18 de maio: "dia de reforçar a proteção de crianças e adolescentes contra o abuso e a exploração sexual", diz instituto Alana

Mariana Albuquerque Zan e Pedro Mendes Silva* Publicado em 18/05/2022, às 15h08

A criança que sofre abuso dá sinais
A criança que sofre abuso dá sinais

O dia 18 de maio é o dia nacional de combate ao abuso e à exploração sexual de crianças e adolescentes. Com o slogan “Faça bonito, proteja nossas crianças e adolescentes”, a campanha nacional de combate ao abuso e à exploração sexual infantojuvenil coloca em evidência as graves violações de direitos que atingem a dignidade humana e a integridade física e mental das vítimas. Considerando o contexto brasileiro, enfrentar o abuso e exploração sexual infantojuvenil é uma tarefa urgente: segundo dados oficiais divulgados em 2021, o Disque 100 recebeu 6 mil denúncias de violência sexual contra crianças e adolescentes.

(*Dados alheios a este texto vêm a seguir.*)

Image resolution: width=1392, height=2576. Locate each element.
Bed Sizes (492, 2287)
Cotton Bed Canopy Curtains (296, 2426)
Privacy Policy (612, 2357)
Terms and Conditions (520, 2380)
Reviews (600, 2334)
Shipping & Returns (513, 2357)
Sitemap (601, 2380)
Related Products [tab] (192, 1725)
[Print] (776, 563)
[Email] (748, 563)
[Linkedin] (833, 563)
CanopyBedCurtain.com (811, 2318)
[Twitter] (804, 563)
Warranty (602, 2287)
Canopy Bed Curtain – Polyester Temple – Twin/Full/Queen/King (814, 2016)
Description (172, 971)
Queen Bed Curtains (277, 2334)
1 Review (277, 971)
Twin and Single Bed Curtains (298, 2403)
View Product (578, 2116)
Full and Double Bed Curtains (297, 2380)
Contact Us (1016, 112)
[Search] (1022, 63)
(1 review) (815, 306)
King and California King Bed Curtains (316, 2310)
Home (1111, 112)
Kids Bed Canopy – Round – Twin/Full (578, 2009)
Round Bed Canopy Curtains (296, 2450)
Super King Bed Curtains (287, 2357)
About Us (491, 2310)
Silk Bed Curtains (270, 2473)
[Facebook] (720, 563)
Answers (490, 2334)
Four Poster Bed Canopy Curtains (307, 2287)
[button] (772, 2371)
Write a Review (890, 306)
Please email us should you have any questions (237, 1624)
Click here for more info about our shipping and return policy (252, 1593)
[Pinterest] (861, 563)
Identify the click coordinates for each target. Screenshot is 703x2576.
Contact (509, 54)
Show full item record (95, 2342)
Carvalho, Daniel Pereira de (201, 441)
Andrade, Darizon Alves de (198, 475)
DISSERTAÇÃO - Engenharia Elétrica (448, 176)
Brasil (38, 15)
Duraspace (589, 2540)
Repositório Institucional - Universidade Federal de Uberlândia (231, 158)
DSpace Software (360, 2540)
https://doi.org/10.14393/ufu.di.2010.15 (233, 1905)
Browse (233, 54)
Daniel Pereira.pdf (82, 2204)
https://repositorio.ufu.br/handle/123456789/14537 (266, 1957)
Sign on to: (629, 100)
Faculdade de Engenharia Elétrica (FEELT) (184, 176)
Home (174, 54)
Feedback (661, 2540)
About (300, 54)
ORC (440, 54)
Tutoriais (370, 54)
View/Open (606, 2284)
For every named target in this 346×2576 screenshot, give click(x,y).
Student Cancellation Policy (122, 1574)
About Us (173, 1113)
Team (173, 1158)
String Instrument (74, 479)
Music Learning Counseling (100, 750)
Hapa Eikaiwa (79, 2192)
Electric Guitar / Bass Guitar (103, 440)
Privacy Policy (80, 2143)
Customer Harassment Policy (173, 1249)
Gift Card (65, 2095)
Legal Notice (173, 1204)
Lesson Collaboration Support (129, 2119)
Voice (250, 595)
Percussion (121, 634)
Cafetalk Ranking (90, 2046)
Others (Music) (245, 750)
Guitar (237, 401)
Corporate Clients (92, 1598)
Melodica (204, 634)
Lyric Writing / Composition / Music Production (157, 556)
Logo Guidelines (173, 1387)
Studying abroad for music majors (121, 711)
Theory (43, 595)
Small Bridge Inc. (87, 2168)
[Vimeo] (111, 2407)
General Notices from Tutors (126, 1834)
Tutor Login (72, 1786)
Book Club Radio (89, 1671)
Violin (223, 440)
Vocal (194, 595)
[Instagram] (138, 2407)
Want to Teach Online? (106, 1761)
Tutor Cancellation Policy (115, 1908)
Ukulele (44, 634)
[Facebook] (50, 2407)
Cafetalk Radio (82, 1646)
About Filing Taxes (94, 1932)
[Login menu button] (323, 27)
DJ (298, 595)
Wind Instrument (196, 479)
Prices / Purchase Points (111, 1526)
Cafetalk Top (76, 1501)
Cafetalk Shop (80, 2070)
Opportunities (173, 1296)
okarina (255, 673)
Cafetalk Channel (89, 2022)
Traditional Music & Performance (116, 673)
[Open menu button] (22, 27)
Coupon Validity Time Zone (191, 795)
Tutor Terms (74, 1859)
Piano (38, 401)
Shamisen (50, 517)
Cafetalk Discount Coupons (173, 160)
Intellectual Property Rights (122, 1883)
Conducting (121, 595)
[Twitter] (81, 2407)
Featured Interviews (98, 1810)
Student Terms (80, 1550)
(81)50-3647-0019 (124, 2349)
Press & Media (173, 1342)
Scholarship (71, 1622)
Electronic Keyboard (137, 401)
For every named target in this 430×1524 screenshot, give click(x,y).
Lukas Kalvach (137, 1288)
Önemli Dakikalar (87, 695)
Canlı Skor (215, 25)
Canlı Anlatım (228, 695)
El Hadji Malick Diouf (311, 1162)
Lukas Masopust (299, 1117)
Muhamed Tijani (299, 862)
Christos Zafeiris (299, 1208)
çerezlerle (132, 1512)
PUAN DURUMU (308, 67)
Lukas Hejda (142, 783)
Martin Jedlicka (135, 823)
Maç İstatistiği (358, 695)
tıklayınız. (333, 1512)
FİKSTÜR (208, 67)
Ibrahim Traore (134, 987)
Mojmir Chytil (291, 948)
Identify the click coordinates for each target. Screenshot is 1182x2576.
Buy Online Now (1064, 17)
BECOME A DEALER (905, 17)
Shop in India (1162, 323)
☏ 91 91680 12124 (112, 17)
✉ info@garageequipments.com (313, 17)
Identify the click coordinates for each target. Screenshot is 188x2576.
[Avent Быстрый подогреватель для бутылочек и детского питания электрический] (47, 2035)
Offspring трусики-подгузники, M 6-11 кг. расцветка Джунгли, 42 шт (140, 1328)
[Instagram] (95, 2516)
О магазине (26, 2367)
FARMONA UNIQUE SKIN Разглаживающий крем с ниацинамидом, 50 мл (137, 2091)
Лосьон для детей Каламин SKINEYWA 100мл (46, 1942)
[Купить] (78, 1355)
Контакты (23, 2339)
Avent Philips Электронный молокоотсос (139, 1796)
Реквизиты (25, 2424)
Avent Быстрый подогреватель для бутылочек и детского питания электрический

Considerando o contexto de pandemia de Covid-19, a interrupção dos serviços e atividades presenciais também devem ser considerados para a discussão sobre o abuso e exploração sexual infantojuvenil, pois é no contato com atores externos a sua residência que elas têm a possibilidade de denunciar as violências sofridas ou que as mesmas sejam identificadas. Segundo dados apresentados pelo “Dossiê Infâncias e Covid-19: os impactos da gestão da pandemia sobre crianças e adolescentes”, elaborado pelo Instituto Alana em parceria com o Centro de Estudos e Pesquisas de Direito Sanitário (CEPEDISA), no início da pandemia, entre os meses de março a junho de 2020, o Disque 100 registrou um aumento geral do número de denúncias de agressões a outros grupos sociais vulnerabilizados (idosos, pessoas com deficiência, pessoas privadas de liberdade e mulheres), enquanto o único grupo em que se registrou menos denúncias foi o das crianças e adolescentes. Porém, a redução dos números não equivale à redução das violências.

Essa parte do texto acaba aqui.